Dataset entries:
☆ ☆ ☆
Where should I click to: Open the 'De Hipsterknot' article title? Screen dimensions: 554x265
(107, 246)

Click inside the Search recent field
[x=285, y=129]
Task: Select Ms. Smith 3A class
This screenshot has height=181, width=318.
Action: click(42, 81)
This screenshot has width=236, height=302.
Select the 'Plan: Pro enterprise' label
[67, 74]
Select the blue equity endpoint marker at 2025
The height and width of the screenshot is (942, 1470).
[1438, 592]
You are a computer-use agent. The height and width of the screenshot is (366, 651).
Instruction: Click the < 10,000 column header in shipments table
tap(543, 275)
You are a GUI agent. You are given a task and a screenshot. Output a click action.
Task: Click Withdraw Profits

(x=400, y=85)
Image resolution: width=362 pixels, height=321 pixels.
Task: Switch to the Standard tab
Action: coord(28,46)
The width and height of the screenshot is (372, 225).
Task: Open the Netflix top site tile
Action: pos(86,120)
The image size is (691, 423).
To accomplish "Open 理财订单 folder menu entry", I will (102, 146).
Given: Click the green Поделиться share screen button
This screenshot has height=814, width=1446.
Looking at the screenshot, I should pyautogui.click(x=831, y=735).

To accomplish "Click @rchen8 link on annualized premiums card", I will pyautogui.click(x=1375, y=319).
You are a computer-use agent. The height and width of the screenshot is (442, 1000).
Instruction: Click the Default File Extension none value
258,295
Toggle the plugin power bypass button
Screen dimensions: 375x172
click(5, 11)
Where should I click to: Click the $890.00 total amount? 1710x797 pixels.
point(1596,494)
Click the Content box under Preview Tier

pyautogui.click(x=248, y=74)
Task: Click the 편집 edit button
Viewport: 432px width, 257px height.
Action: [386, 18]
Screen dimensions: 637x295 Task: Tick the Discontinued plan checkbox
☆ ☆ ☆
What needs to be done -
Copy the rows above verbatim, starting at the line containing "This screenshot has width=236, height=302." and ending with the line containing "will (102, 146).", with both of those lines included.

The output -
This screenshot has width=236, height=302.
Select the 'Plan: Pro enterprise' label
[67, 74]
Select the blue equity endpoint marker at 2025
The height and width of the screenshot is (942, 1470).
[1438, 592]
You are a computer-use agent. The height and width of the screenshot is (366, 651).
Instruction: Click the < 10,000 column header in shipments table
tap(543, 275)
You are a GUI agent. You are given a task and a screenshot. Output a click action.
Task: Click Withdraw Profits

(x=400, y=85)
Image resolution: width=362 pixels, height=321 pixels.
Task: Switch to the Standard tab
Action: coord(28,46)
The width and height of the screenshot is (372, 225).
Task: Open the Netflix top site tile
Action: pos(86,120)
The image size is (691, 423).
To accomplish "Open 理财订单 folder menu entry", I will (102, 146).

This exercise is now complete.